BEGIN

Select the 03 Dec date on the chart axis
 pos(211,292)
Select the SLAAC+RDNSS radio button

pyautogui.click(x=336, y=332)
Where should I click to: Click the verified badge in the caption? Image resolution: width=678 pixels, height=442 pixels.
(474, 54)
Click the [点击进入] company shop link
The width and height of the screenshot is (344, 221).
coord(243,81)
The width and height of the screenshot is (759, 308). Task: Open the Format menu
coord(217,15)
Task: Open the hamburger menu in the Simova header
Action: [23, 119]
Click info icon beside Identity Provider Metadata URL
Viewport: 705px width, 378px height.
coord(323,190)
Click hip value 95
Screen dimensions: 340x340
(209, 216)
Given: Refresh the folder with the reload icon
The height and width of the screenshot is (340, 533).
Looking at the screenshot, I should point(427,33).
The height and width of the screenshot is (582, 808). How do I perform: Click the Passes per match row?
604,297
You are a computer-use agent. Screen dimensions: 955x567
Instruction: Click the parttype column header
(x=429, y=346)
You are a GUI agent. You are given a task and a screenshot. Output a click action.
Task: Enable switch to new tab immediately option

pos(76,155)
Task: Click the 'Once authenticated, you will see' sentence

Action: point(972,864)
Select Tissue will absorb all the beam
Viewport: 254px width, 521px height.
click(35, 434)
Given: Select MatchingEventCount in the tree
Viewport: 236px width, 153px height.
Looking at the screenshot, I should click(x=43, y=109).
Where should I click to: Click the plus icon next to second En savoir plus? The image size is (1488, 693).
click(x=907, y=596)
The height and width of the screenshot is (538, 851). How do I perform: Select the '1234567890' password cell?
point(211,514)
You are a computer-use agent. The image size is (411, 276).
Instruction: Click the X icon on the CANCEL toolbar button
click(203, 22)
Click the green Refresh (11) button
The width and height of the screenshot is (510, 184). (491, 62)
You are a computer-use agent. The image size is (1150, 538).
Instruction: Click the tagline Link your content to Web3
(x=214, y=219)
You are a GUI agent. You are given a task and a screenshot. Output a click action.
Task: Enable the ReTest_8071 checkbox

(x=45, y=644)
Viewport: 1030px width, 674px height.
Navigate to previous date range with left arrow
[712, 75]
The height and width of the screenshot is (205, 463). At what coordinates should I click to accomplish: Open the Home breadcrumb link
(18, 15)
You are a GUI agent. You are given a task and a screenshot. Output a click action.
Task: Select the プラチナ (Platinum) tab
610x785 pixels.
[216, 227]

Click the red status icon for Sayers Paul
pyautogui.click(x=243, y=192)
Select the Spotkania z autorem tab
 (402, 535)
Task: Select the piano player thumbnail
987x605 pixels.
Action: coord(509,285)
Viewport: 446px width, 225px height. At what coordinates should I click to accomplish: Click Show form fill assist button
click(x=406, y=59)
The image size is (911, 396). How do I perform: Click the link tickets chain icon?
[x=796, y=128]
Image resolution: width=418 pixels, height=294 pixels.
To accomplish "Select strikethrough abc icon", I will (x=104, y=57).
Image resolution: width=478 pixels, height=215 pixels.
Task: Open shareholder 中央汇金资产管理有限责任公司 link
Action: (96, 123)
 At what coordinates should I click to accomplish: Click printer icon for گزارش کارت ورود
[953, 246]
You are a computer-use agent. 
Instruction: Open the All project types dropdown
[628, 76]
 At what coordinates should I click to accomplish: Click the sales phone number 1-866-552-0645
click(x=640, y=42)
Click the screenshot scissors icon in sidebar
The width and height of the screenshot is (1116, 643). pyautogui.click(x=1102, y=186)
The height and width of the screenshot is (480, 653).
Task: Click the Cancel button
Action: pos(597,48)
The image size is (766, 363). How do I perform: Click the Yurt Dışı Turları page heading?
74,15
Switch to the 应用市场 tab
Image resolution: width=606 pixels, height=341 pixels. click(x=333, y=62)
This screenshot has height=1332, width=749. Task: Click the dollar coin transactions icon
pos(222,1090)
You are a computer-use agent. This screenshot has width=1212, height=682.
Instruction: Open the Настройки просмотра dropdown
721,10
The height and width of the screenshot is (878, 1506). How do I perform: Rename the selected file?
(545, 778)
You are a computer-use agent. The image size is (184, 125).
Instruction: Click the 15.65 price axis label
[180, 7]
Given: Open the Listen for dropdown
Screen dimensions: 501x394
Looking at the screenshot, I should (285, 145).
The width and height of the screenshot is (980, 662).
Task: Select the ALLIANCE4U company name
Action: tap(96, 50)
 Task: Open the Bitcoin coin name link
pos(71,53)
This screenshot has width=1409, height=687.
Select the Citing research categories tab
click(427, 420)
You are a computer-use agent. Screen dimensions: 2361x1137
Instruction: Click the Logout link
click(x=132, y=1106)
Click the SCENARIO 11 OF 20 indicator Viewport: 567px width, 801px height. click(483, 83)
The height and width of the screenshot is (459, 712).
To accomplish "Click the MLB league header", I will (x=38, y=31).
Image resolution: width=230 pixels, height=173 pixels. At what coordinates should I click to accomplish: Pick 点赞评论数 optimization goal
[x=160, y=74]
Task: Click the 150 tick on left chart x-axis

END

### Work to be completed:
Copy the data above in full, character for character.

### Exercise output:
Select the 03 Dec date on the chart axis
 pos(211,292)
Select the SLAAC+RDNSS radio button

pyautogui.click(x=336, y=332)
Where should I click to: Click the verified badge in the caption? Image resolution: width=678 pixels, height=442 pixels.
(474, 54)
Click the [点击进入] company shop link
The width and height of the screenshot is (344, 221).
coord(243,81)
The width and height of the screenshot is (759, 308). Task: Open the Format menu
coord(217,15)
Task: Open the hamburger menu in the Simova header
Action: [23, 119]
Click info icon beside Identity Provider Metadata URL
Viewport: 705px width, 378px height.
coord(323,190)
Click hip value 95
Screen dimensions: 340x340
(209, 216)
Given: Refresh the folder with the reload icon
The height and width of the screenshot is (340, 533).
Looking at the screenshot, I should point(427,33).
The height and width of the screenshot is (582, 808). How do I perform: Click the Passes per match row?
604,297
You are a computer-use agent. Screen dimensions: 955x567
Instruction: Click the parttype column header
(x=429, y=346)
You are a GUI agent. You are given a task and a screenshot. Output a click action.
Task: Enable switch to new tab immediately option

pos(76,155)
Task: Click the 'Once authenticated, you will see' sentence

Action: point(972,864)
Select Tissue will absorb all the beam
Viewport: 254px width, 521px height.
click(35, 434)
Given: Select MatchingEventCount in the tree
Viewport: 236px width, 153px height.
Looking at the screenshot, I should click(x=43, y=109).
Where should I click to: Click the plus icon next to second En savoir plus? The image size is (1488, 693).
click(x=907, y=596)
The height and width of the screenshot is (538, 851). How do I perform: Select the '1234567890' password cell?
point(211,514)
You are a computer-use agent. The image size is (411, 276).
Instruction: Click the X icon on the CANCEL toolbar button
click(203, 22)
Click the green Refresh (11) button
The width and height of the screenshot is (510, 184). (491, 62)
You are a computer-use agent. The image size is (1150, 538).
Instruction: Click the tagline Link your content to Web3
(x=214, y=219)
You are a GUI agent. You are given a task and a screenshot. Output a click action.
Task: Enable the ReTest_8071 checkbox

(x=45, y=644)
Viewport: 1030px width, 674px height.
Navigate to previous date range with left arrow
[712, 75]
The height and width of the screenshot is (205, 463). At what coordinates should I click to accomplish: Open the Home breadcrumb link
(18, 15)
You are a GUI agent. You are given a task and a screenshot. Output a click action.
Task: Select the プラチナ (Platinum) tab
610x785 pixels.
[216, 227]

Click the red status icon for Sayers Paul
pyautogui.click(x=243, y=192)
Select the Spotkania z autorem tab
 (402, 535)
Task: Select the piano player thumbnail
987x605 pixels.
Action: coord(509,285)
Viewport: 446px width, 225px height. At what coordinates should I click to accomplish: Click Show form fill assist button
click(x=406, y=59)
The image size is (911, 396). How do I perform: Click the link tickets chain icon?
[x=796, y=128]
Image resolution: width=418 pixels, height=294 pixels.
To accomplish "Select strikethrough abc icon", I will (x=104, y=57).
Image resolution: width=478 pixels, height=215 pixels.
Task: Open shareholder 中央汇金资产管理有限责任公司 link
Action: (96, 123)
 At what coordinates should I click to accomplish: Click printer icon for گزارش کارت ورود
[953, 246]
You are a computer-use agent. 
Instruction: Open the All project types dropdown
[628, 76]
 At what coordinates should I click to accomplish: Click the sales phone number 1-866-552-0645
click(x=640, y=42)
Click the screenshot scissors icon in sidebar
The width and height of the screenshot is (1116, 643). pyautogui.click(x=1102, y=186)
The height and width of the screenshot is (480, 653).
Task: Click the Cancel button
Action: pos(597,48)
The image size is (766, 363). How do I perform: Click the Yurt Dışı Turları page heading?
74,15
Switch to the 应用市场 tab
Image resolution: width=606 pixels, height=341 pixels. click(x=333, y=62)
This screenshot has height=1332, width=749. Task: Click the dollar coin transactions icon
pos(222,1090)
You are a computer-use agent. This screenshot has width=1212, height=682.
Instruction: Open the Настройки просмотра dropdown
721,10
The height and width of the screenshot is (878, 1506). How do I perform: Rename the selected file?
(545, 778)
You are a computer-use agent. The image size is (184, 125).
Instruction: Click the 15.65 price axis label
[180, 7]
Given: Open the Listen for dropdown
Screen dimensions: 501x394
Looking at the screenshot, I should (285, 145).
The width and height of the screenshot is (980, 662).
Task: Select the ALLIANCE4U company name
Action: tap(96, 50)
 Task: Open the Bitcoin coin name link
pos(71,53)
This screenshot has width=1409, height=687.
Select the Citing research categories tab
click(427, 420)
You are a computer-use agent. Screen dimensions: 2361x1137
Instruction: Click the Logout link
click(x=132, y=1106)
Click the SCENARIO 11 OF 20 indicator Viewport: 567px width, 801px height. click(483, 83)
The height and width of the screenshot is (459, 712).
To accomplish "Click the MLB league header", I will (x=38, y=31).
Image resolution: width=230 pixels, height=173 pixels. At what coordinates should I click to accomplish: Pick 点赞评论数 optimization goal
[x=160, y=74]
Task: Click the 150 tick on left chart x-axis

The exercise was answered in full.